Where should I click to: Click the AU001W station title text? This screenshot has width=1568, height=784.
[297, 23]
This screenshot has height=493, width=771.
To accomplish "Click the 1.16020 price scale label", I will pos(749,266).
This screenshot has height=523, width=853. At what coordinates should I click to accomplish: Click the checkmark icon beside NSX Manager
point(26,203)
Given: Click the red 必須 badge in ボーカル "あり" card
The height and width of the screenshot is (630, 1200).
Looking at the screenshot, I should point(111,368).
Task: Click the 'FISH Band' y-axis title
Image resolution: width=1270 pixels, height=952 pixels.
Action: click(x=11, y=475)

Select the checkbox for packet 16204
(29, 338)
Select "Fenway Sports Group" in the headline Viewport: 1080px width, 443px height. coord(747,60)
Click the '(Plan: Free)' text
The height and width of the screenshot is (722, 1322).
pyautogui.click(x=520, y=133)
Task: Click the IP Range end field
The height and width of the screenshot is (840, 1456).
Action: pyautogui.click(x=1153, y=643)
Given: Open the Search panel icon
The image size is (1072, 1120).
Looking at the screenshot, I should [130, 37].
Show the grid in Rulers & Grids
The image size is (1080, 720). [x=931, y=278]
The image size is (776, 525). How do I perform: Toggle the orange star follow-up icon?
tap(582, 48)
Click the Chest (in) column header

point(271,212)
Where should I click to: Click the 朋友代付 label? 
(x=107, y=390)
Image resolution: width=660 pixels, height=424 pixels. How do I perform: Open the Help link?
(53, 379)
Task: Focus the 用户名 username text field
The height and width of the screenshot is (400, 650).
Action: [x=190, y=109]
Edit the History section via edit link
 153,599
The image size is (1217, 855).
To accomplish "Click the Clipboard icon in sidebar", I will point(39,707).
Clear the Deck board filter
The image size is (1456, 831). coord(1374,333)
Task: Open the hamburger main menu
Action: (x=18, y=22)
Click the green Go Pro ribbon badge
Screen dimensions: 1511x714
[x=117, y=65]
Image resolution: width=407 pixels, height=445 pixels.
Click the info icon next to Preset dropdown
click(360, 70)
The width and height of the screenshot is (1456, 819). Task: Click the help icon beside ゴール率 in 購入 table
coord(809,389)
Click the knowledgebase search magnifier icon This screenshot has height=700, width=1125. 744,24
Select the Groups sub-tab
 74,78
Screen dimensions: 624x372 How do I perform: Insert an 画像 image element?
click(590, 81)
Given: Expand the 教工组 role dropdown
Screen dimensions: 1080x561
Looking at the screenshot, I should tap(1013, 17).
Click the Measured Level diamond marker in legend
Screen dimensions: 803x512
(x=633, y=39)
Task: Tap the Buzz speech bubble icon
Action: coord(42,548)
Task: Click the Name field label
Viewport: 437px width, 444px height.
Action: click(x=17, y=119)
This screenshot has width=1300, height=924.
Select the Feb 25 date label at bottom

ACTIVITY: Take the stretch of lines above from the one containing "Image resolution: width=1270" through the one containing "Image resolution: width=407" and repeat it exactly, adding no other line.

YOUR RESPONSE:
Image resolution: width=1270 pixels, height=952 pixels.
Action: click(x=11, y=475)

Select the checkbox for packet 16204
(29, 338)
Select "Fenway Sports Group" in the headline Viewport: 1080px width, 443px height. coord(747,60)
Click the '(Plan: Free)' text
The height and width of the screenshot is (722, 1322).
pyautogui.click(x=520, y=133)
Task: Click the IP Range end field
The height and width of the screenshot is (840, 1456).
Action: pyautogui.click(x=1153, y=643)
Given: Open the Search panel icon
The image size is (1072, 1120).
Looking at the screenshot, I should [130, 37].
Show the grid in Rulers & Grids
The image size is (1080, 720). [x=931, y=278]
The image size is (776, 525). How do I perform: Toggle the orange star follow-up icon?
tap(582, 48)
Click the Chest (in) column header

point(271,212)
Where should I click to: Click the 朋友代付 label? 
(x=107, y=390)
Image resolution: width=660 pixels, height=424 pixels. How do I perform: Open the Help link?
(53, 379)
Task: Focus the 用户名 username text field
The height and width of the screenshot is (400, 650).
Action: [x=190, y=109]
Edit the History section via edit link
 153,599
The image size is (1217, 855).
To accomplish "Click the Clipboard icon in sidebar", I will point(39,707).
Clear the Deck board filter
The image size is (1456, 831). coord(1374,333)
Task: Open the hamburger main menu
Action: (x=18, y=22)
Click the green Go Pro ribbon badge
Screen dimensions: 1511x714
[x=117, y=65]
Image resolution: width=407 pixels, height=445 pixels.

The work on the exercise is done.